Romney, who has spent more than a year running almost entirely on the economy and jobs, put Medicare at the campaign’s center when he chose as his running mate. Rep. Paul Ryan is Congress‘ chief advocate of significantly restraining entitlement programs.
Ryan was critical of Obama’s handling of Medicare during a campaign stop in Springfield, Va., repeating his assertion thata the GOP ticket welcomed the debate over the future of Medicare. The Wisconsin congressman is expected to revisit Medicare in some depth in Florida on Saturday. He will face voters in a retirement community north of Orlando known as The Villages. Ryan’s 78-year-old mother, a Medicare recipient, plans to attend.

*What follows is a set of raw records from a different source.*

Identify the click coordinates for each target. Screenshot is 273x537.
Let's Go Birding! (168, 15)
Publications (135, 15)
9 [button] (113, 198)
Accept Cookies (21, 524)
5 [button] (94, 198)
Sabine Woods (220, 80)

“We will not duck the tough issues; we will lead,” Ryan told the Virginia crowd.
Romney’s willingness to tackle the issue was underscored Thursday when he used a marker and classroom-type whiteboard to summarize his thoughts on Medicare, with hardly a word about the unemployment rate. He said his plans would keep Medicare solvent while Obama’s would not, a claim Democrats call absurd.
On Friday, summarizing the political view from the right, the Romney campaign distributed a Wall Street Journal editorial that declared: “By governing so far to the left, Mr. Obama may have neutralized ‘Mediscare’ and made voters more receptive to center-right solutions. Medicare is already changing because it must.”
The Obama campaign released a new TV ad Friday defending the president’s record on Medicare. It points to the AARP, a group that represents senior citizens and said in a letter to lawmakers earlier this year that Ryan’s plan would lead to higher costs for seniors.
Obama’s campaign released a separate ad Friday that sought to undercut Romney by pointing to Ryan’s voting record on funding for Planned Parenthood and abortion. “For women, for president, the choice is ours,” the ad says. It was airing in Colorado, Nevada, Virginia, Ohio, Florida and Iowa.
Though Medicare dominated the debate Friday, the parties engaged in another brief skirmish on Romney’s personal tax returns. His campaign rejected a call for Romney to release five years of his federal tax returns — instead of the two years he has agreed to — in exchange for the Obama campaign’s pledge to drop further demands on the subject.